MAUS I: MY FATHER BLEEDS HISTORY is, I think, the only comic book ever to win the Pulitzer Prize. The Pulitzer committee created a special category for this book, because, though the book is a graphic novel, in truth it is virtually impossible to categorize. Jules Feiffer says that Maus is “at one and the same time a novel, a documentary, a memoir, and a comic book”.
And the book is not only the history of a survivor of the Holocaust, but also a candid examination of the relationship between the author and his father.
MAUS I tells the true story of the author’s father’s (Vladek Spiegelman’s) time in Nazi-occupied Poland and culminates in Vladek’s arrival at Auschwitz; and the book uses the framing device of the father’s telling his grown son the story decades after the events happened.

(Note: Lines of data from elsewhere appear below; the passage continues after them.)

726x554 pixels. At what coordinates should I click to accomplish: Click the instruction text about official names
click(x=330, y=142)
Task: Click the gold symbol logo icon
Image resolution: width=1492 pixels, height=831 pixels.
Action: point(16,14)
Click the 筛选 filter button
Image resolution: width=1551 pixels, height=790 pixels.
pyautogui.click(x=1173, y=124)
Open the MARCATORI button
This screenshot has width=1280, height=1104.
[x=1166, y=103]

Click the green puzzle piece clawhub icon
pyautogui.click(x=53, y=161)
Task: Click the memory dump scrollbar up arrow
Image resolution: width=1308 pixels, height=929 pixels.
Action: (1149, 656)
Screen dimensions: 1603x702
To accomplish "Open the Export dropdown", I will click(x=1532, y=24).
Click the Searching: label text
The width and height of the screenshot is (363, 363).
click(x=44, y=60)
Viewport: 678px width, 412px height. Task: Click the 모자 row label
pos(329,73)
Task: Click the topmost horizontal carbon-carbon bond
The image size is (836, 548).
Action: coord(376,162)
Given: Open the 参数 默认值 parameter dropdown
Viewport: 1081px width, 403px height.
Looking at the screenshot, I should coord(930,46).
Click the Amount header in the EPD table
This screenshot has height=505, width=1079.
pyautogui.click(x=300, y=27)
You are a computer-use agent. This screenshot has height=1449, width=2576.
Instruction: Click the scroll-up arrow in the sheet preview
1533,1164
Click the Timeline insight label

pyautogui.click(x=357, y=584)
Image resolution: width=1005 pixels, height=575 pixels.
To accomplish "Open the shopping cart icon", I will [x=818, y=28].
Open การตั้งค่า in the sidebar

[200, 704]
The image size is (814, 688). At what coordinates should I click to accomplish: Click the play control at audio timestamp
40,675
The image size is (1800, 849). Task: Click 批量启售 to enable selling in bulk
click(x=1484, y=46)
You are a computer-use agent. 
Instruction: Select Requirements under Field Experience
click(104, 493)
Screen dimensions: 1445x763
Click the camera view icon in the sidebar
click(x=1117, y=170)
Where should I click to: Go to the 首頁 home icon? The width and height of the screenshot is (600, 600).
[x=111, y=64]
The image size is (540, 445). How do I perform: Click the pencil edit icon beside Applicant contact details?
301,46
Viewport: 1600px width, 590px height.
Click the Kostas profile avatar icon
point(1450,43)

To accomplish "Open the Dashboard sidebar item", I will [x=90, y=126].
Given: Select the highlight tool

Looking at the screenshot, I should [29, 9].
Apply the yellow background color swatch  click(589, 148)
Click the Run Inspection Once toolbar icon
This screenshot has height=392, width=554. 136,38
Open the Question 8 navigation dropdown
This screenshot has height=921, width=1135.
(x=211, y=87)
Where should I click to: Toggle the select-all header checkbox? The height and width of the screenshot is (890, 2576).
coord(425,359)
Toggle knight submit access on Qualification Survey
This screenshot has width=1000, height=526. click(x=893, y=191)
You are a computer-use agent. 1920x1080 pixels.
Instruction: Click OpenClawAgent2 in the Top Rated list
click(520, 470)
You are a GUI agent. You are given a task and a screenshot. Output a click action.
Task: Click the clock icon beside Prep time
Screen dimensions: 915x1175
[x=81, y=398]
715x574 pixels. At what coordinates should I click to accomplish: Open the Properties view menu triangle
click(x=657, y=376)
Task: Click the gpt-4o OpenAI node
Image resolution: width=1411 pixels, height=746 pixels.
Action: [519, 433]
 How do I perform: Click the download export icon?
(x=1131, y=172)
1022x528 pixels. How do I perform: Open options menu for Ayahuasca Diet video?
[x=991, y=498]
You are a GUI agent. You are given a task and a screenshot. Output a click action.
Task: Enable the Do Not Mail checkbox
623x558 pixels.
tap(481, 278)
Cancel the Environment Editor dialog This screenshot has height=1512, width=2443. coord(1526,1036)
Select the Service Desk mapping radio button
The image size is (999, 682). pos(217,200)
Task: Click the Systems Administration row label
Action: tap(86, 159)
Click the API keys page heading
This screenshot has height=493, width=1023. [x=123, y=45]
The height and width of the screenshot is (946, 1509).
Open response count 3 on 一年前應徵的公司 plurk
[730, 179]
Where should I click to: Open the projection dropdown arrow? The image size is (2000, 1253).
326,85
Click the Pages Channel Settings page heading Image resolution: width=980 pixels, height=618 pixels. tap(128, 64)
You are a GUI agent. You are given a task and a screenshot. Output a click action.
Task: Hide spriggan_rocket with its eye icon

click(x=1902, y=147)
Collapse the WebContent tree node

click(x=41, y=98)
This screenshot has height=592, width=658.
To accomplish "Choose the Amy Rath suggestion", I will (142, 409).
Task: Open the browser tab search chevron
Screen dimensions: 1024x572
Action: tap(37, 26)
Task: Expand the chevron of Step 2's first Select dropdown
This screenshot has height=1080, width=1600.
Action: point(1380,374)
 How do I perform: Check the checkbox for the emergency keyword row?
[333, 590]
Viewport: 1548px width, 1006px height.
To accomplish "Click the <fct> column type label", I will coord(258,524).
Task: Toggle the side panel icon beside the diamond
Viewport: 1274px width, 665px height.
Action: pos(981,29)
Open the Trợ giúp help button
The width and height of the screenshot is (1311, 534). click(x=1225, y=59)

All characters in this book are represented as anthropomorphic animals: For example, Jews are represented by mice, Germans by cats, and Poles by pigs.
Because this is a graphic novel, quotes alone do not do justice to the book, but I will include one anyway. Please note that Vladek Spiegelman speaks English as a second language, and fortunately the author does not correct his father’s incorrect grammar. This quote is the words of Vladek Spiegelman telling the story to his adult son:
Most they took were kids—some only 2 or 3 years [old]. Some kids were screaming and screaming. They couldn't stop. So the Germans swinged them by the legs against a wall…and they never anymore screamed.
I am not an avid reader of graphic novels, but I unequivocally place Maus I: My father bleeds history into the must-read category in terms of Holocaust literature.